The Clapper is a 2017 American comedy film written and directed by Dito Montiel, based on his novel Eddie Krumble Is the Clapper. It stars Ed Helms, Amanda Seyfried, Tracy Morgan, Adam Levine, Mickey Gooch Jr. and Russell Peters. It was the final film role of Alan Thicke, who died on December 13, 2016.

The film premiered at the Tribeca Film Festival on April 23, 2017, and was released on January 26, 2018 by Momentum Pictures.

Plot
Eddie Krumble (Ed Helms) is a widowed contract actor who works as an audience member for infomercials, with his best friend Chris (Tracy Morgan). He also has a budding romance with Judy (Amanda Seyfried), a shy gas station attendant.

One day he gets noticed by Stillerman (Russell Peters), a late night talk show host because of his frequent appearances as a recurring audience member.
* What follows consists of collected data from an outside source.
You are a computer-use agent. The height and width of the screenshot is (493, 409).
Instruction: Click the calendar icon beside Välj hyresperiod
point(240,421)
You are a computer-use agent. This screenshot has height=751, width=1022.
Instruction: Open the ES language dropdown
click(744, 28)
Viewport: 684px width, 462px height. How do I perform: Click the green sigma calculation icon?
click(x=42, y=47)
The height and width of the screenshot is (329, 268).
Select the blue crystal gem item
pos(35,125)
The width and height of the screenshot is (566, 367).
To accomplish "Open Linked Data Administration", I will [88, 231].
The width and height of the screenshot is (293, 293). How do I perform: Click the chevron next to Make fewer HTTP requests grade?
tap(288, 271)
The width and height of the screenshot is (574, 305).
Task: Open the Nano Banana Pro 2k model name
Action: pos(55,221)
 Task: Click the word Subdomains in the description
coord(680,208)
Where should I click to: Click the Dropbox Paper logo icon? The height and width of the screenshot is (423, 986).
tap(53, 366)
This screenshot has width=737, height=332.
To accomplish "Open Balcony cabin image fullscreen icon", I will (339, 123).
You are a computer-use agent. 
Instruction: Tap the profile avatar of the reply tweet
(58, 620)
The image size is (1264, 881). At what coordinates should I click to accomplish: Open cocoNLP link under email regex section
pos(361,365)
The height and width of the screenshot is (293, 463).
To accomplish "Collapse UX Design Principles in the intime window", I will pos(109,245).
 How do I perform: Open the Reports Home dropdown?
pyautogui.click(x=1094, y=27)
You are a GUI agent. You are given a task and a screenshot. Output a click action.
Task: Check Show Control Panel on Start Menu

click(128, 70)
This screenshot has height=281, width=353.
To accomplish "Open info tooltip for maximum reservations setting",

He loses his job due to Stillerman's segments searching for "the Clapper". The Stillerman Show's hunt for Eddie also gets Judy fired and she appears to go missing.

Initially declining offers to appear on Stillerman's show without payment (there is a rule against paying guests), Eddie caves in, appearing on the show to find Judy. After, Eddie and Chris do several "Searching for Judy" segments on the show, which they are paid for. After a few such segments, Judy phones the network and tells Eddie on-air to stop "stalking" her. Fearing a lawsuit, the show ends these segments and cut ties with Eddie and Chris.

Six months later, Eddie and Chris reappear on the show, as does Eddie's mother Ida (Brenda Vaccaro) berating Stillerman's treatment of her son. On air, Eddie admits that he misses his late wife and that he loves Judy, who sees the segment while she is pumping gas that night. As Eddie mentions on television where he'll be the next day, she finds him and tells him she loves him back. They subsequently marry in the closing credits.

Cast
 Ed Helms as Eddie Krumble
 Amanda Seyfried as Judy
 Tracy Morgan as Chris
 Brenda Vaccaro as Ida Krumble
 Leah Remini as Producer Louise
 Adam Levine as Raef Ranter
 Russell Peters as Stillerman
 James Ransone as Darth Guy
 Alan Thicke as himself
 Roger Guenveur Smith as Dr. Rogers B. Hay
 Mark Cuban as himself
 Todd Giebenhain as Tambakis
 Nico Santos as Buffet Person
 P. J. Byrne as Mr. Caldwell
 Billy Blanks as Billy Blanks
 Robert Axelrod as Spider Parson (voice)
 Wendy Braun as Wendy
 Rob Gronkowski as himself
 Sara Sampaio as herself
 Mickey Gooch Jr. as Yugoslavia

Production
In February 2016, it was announced Ed Helms and Amanda Seyfried would star in the film, with Dito Montiel directing the film from a screenplay he wrote, based on his novel of the same name. Helms and Mike Falbo would be producers under their Pacific Electric banner, with Robin Schoor. In April 2016, Tracy Morgan joined the cast, with Alex Lebovici and Michael Bien joining as an executive producer, and Steve Ponce as a producer under his Oriah Entertainment banner. In May 2016, Russell Peters joined the cast. In June 2016, Adam Levine, Leah Remini, P.J. Byrne, Mickey Gooch Jr. and Brenda Vaccaro joined the cast. Later that month, Mark Cuban, Rob Gronkowski and Sara Sampaio joined the cast. In July 2016, Wendy Braun joined the cast.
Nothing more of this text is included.